Problem to work on: When a line in the records contains the string "each", copy that line.

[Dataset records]
::::
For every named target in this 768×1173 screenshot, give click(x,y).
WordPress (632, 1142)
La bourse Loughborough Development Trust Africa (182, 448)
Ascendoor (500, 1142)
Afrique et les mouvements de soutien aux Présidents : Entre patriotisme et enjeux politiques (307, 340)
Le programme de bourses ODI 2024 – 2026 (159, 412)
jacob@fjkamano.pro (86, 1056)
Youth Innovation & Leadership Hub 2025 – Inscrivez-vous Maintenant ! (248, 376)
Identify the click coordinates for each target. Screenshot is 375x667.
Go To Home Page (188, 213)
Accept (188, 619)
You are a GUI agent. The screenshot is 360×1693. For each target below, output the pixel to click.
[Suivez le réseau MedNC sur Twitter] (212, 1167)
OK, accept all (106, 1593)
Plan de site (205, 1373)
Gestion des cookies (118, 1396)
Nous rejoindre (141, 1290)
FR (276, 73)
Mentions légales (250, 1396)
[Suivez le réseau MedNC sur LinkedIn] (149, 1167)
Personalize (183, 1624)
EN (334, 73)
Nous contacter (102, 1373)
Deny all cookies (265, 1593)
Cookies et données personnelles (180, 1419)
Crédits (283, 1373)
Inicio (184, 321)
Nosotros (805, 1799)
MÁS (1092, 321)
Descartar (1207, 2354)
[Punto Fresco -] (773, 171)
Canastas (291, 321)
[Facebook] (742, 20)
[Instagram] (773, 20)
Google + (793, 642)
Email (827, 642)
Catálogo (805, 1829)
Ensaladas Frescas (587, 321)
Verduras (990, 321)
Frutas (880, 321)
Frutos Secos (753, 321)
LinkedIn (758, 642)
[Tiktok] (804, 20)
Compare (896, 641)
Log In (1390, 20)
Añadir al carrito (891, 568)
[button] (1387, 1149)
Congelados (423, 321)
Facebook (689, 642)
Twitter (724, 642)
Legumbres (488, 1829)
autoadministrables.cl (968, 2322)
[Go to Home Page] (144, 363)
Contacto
::::
Output for this task:
Identify the click coordinates for each target. Screenshot is 375x667.
You are a GUI agent. The screenshot is 360×1693. For each target below, output the pixel to click.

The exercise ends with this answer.